§ **EXERCISE PROMPT**:
Each line below should be reproduced without any alteration.

§ **PROVIDED RECORDS**:
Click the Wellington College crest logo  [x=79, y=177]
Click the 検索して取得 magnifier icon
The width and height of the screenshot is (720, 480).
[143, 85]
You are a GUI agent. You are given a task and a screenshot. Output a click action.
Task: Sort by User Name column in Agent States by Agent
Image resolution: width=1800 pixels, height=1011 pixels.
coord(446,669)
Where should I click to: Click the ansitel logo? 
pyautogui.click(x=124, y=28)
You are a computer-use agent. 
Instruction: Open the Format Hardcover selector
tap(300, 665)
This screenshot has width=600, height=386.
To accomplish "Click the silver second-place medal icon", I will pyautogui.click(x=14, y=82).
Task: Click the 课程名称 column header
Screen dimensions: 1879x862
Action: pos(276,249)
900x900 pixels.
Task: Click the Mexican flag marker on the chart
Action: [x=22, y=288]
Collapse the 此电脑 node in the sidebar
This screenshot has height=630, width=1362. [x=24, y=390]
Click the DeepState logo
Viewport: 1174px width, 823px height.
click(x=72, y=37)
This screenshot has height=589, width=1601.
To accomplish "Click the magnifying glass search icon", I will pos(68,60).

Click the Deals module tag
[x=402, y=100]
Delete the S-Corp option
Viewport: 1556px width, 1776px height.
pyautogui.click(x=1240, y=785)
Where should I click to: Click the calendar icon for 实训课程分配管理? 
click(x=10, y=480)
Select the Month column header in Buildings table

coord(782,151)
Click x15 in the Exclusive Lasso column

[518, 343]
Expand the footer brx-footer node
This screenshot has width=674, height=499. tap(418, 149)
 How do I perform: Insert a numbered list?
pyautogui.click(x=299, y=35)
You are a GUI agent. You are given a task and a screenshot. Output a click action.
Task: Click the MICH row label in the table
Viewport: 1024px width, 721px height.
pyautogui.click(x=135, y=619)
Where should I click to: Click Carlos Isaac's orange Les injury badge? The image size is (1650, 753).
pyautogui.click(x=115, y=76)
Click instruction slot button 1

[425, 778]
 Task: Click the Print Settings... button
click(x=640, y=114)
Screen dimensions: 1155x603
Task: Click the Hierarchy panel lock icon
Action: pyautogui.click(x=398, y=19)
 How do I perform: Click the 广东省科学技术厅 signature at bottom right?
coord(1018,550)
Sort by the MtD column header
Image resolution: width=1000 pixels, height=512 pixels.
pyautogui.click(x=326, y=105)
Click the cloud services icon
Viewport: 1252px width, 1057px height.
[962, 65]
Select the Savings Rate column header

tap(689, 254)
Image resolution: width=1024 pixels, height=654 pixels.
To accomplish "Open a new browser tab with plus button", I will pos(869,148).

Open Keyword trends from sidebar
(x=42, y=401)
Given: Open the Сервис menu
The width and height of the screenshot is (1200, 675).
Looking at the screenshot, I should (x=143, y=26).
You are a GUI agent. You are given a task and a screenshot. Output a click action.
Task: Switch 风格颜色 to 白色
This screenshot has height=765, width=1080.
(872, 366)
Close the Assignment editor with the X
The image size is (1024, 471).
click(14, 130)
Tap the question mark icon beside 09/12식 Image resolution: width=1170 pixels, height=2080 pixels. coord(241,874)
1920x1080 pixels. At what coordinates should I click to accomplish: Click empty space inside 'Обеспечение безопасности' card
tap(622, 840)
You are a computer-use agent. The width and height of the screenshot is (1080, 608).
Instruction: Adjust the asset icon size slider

§ **RESULT OF THE TASK**:
Click the Wellington College crest logo  [x=79, y=177]
Click the 検索して取得 magnifier icon
The width and height of the screenshot is (720, 480).
[143, 85]
You are a GUI agent. You are given a task and a screenshot. Output a click action.
Task: Sort by User Name column in Agent States by Agent
Image resolution: width=1800 pixels, height=1011 pixels.
coord(446,669)
Where should I click to: Click the ansitel logo? 
pyautogui.click(x=124, y=28)
You are a computer-use agent. 
Instruction: Open the Format Hardcover selector
tap(300, 665)
This screenshot has width=600, height=386.
To accomplish "Click the silver second-place medal icon", I will pyautogui.click(x=14, y=82).
Task: Click the 课程名称 column header
Screen dimensions: 1879x862
Action: pos(276,249)
900x900 pixels.
Task: Click the Mexican flag marker on the chart
Action: [x=22, y=288]
Collapse the 此电脑 node in the sidebar
This screenshot has height=630, width=1362. [x=24, y=390]
Click the DeepState logo
Viewport: 1174px width, 823px height.
click(x=72, y=37)
This screenshot has height=589, width=1601.
To accomplish "Click the magnifying glass search icon", I will pos(68,60).

Click the Deals module tag
[x=402, y=100]
Delete the S-Corp option
Viewport: 1556px width, 1776px height.
pyautogui.click(x=1240, y=785)
Where should I click to: Click the calendar icon for 实训课程分配管理? 
click(x=10, y=480)
Select the Month column header in Buildings table

coord(782,151)
Click x15 in the Exclusive Lasso column

[518, 343]
Expand the footer brx-footer node
This screenshot has width=674, height=499. tap(418, 149)
 How do I perform: Insert a numbered list?
pyautogui.click(x=299, y=35)
You are a GUI agent. You are given a task and a screenshot. Output a click action.
Task: Click the MICH row label in the table
Viewport: 1024px width, 721px height.
pyautogui.click(x=135, y=619)
Where should I click to: Click Carlos Isaac's orange Les injury badge? The image size is (1650, 753).
pyautogui.click(x=115, y=76)
Click instruction slot button 1

[425, 778]
 Task: Click the Print Settings... button
click(x=640, y=114)
Screen dimensions: 1155x603
Task: Click the Hierarchy panel lock icon
Action: pyautogui.click(x=398, y=19)
 How do I perform: Click the 广东省科学技术厅 signature at bottom right?
coord(1018,550)
Sort by the MtD column header
Image resolution: width=1000 pixels, height=512 pixels.
pyautogui.click(x=326, y=105)
Click the cloud services icon
Viewport: 1252px width, 1057px height.
[962, 65]
Select the Savings Rate column header

tap(689, 254)
Image resolution: width=1024 pixels, height=654 pixels.
To accomplish "Open a new browser tab with plus button", I will pos(869,148).

Open Keyword trends from sidebar
(x=42, y=401)
Given: Open the Сервис menu
The width and height of the screenshot is (1200, 675).
Looking at the screenshot, I should (x=143, y=26).
You are a GUI agent. You are given a task and a screenshot. Output a click action.
Task: Switch 风格颜色 to 白色
This screenshot has height=765, width=1080.
(872, 366)
Close the Assignment editor with the X
The image size is (1024, 471).
click(14, 130)
Tap the question mark icon beside 09/12식 Image resolution: width=1170 pixels, height=2080 pixels. coord(241,874)
1920x1080 pixels. At what coordinates should I click to accomplish: Click empty space inside 'Обеспечение безопасности' card
tap(622, 840)
You are a computer-use agent. The width and height of the screenshot is (1080, 608).
Instruction: Adjust the asset icon size slider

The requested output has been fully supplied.